The tunes may have helped the film resonate with audiences, particularly given that it is an original property hitting at a time of year traditionally dominated by franchises.

Universal distribution chief Nick Carpou says that “Sing’s” appeal was clear during its premiere at last September’s Toronto Film Festival.

“I was sitting in the audience and you could just feel the reaction of people,” he said. Every song had rousing applause. It was as if they were performing  them live.” “Sing,” like last summer’s “The Secret Life of Pets,” leaves the story open for more installments, a sign that Illumination and Universal may have a new animated series on their hands.

Sony’s “Passengers,” a science-fiction romance that was hoping to capitalize on the combined drawing power of Chris Pratt and Jennifer Lawrence, struggled to make a mark. All the star wattage wasn’t enough to withstand a critical drubbing. The film earned $30.4 million over the five day period, on the low end of projections. “Passengers” cost $110 million to produce after incentives are taken into account.
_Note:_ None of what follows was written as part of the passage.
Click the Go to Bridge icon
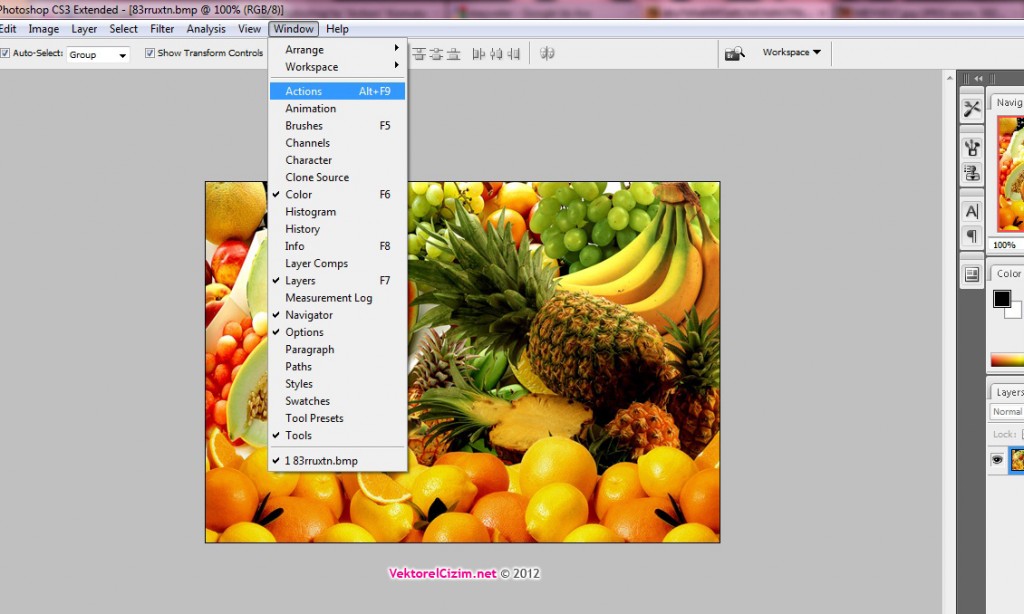Viewport: 1024px width, 614px height. click(x=735, y=53)
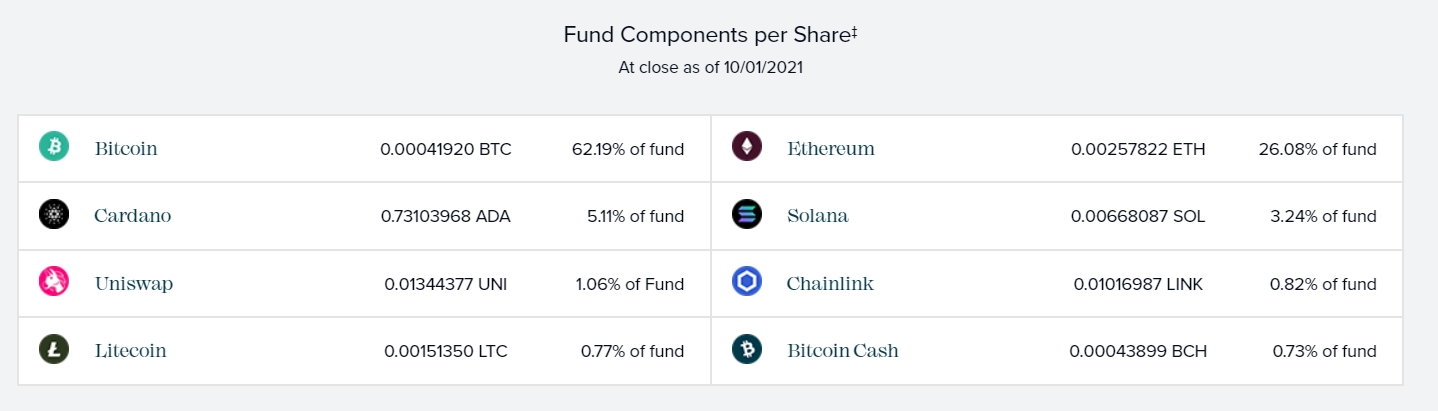This screenshot has height=411, width=1438.
Task: Click the 62.19% of fund value
Action: (628, 149)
Sony executives, however, argue that the film is performing well, and point to the “Passengers'” strong Christmas day grosses of $7.5 million as evidence that “Passengers” is finding its footing. They expect that the film will perform well with older crowds through the holidays.
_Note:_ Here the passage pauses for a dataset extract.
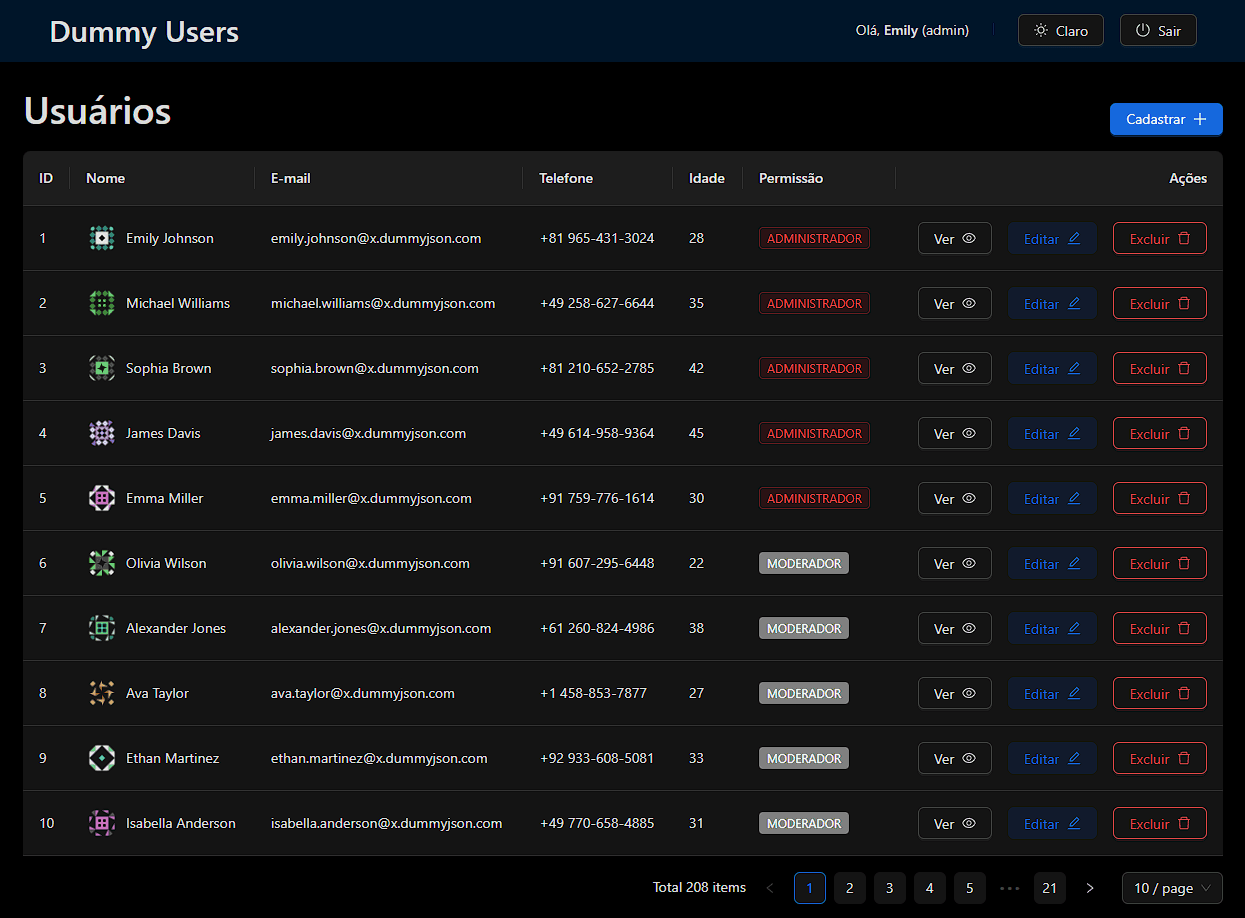Click the trash icon to delete Emily Johnson
The height and width of the screenshot is (918, 1245).
1184,238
“This trajectory will show the mettle of our film,” said Rory Bruer, Sony’s worldwide distribution chief, adding, “The chemistry between Chris Pratt and Jennifer Lawrence is really resonating.”

Fox’s “Assassin’s Creed” also failed to make a big impression. The video game adaptation generated $22.5 million over the six day period. With a hefty $125 million production budget, “Assassin’s Creed,” like “Passengers,” will need to get a warmer reception overseas if it wants to fight its way into the black.
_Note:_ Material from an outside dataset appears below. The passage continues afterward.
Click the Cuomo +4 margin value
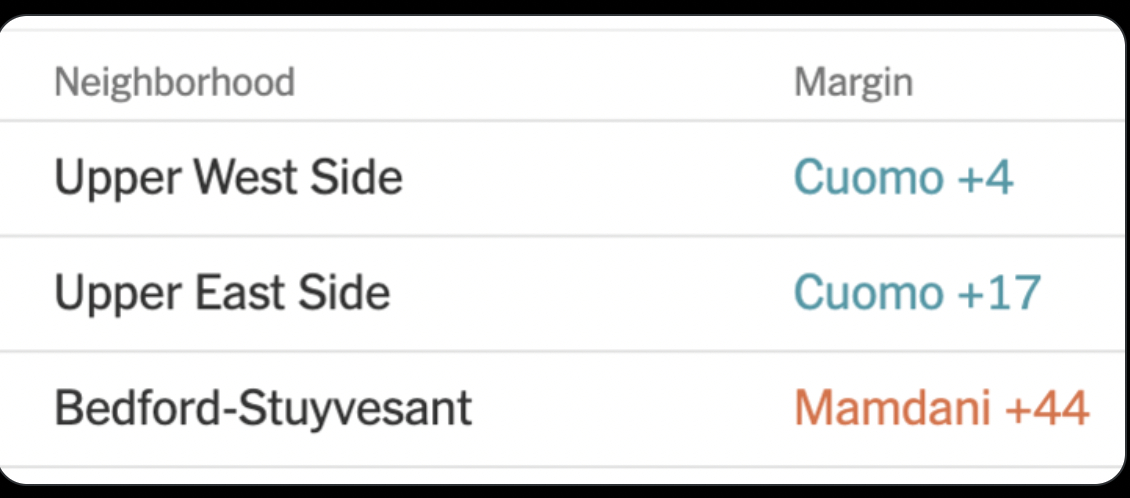(903, 178)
Fox domestic distribution chief Chris Aronson noted that the video game of “Assassin’s Creed” has great global resonance and said the studio always saw the film as playing well with foreign ticket buyers. Its cast includes French actress Marion Cotillard, Irish-German actor Michael Fassbender, and English thespian Jeremy Irons.

“This start exceeded our modeling,” he said. “We’ll be the beneficiaries of a strong holiday play period.”

Fox’s “Why Him?” seems better positioned to profit. The R-rated comedy with James Franco and Bryan Cranston earned a solid $16.7 million on a $38 million budget for its first four days in theaters. It opened Friday.

“We believed in this film from its first research screening,” said Aronson. “This film plays like gangbusters with an audience. America loves to laugh and lord knows we need something to laugh about.”

All three major new films will try to make up ground in the coming days, and they’ll get some help from the calendar. Many Americans will take the week between Christmas and New Year’s as vacation, making moviegoing an attractive leisure activity.

Many Oscar-contenders benefited from the holiday. “La La Land” expanded nicely, and is projected to earn $9.7 million for the four day weekend after moving from roughly 200 to  734 locations. The Lionsgate musical will have earned $17.6 million since debuting in limited release earlier this month.

CBS and Lionsgate’s “Patriot’s Day” opened in limited release on Wednesday. The drama about the Boston Marathon bombing earned a healthy $256,718 from seven screens.

Paramount’s “Fences” capitalized on strong reviews and awards buzz, racking up $11.4 million after moving from a few dozen locations to 2,233 venues.

Fox 2000 and Chernin Entertainment’s “Hidden Figures” opened in limited release on Christmas day and is projected to make
$955,000 in its first two days in theaters. The historical drama follows a group of African-American scientists and mathematicians who played a crucial role in the early days of the space program.